What is most impressive about this work is Frager’s use of Yiddish
sources, a previously untapped treasure. As one might expect, much of
the book deals with the anti-Semitism of society in general, and of
non-Jewish co-workers and employers in particular. What is more
surprising is the antagonism between Jewish employers and employees.
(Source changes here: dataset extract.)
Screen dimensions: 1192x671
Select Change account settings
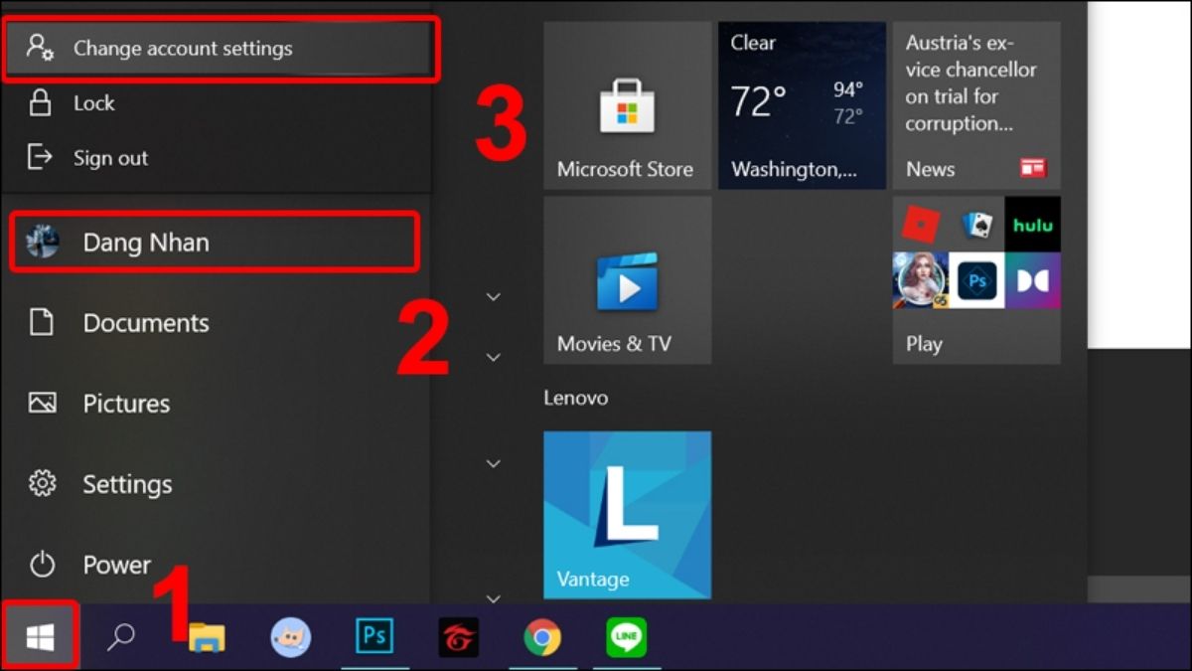click(x=184, y=48)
Another surprise, given the traditional antipathy of Canadian unions to
women, is the degree of success that groups like the International
Ladies’ Garment Workers Union had in organizing the Toronto needle
trades.
Although it sometimes reads a little too much like a dissertation,
Sweatshop Strife is a valuable contribution to the burgeoning fields of
Jewish-Canadian history, women’s studies, labor relations, immigration
history, and Canadian socialism.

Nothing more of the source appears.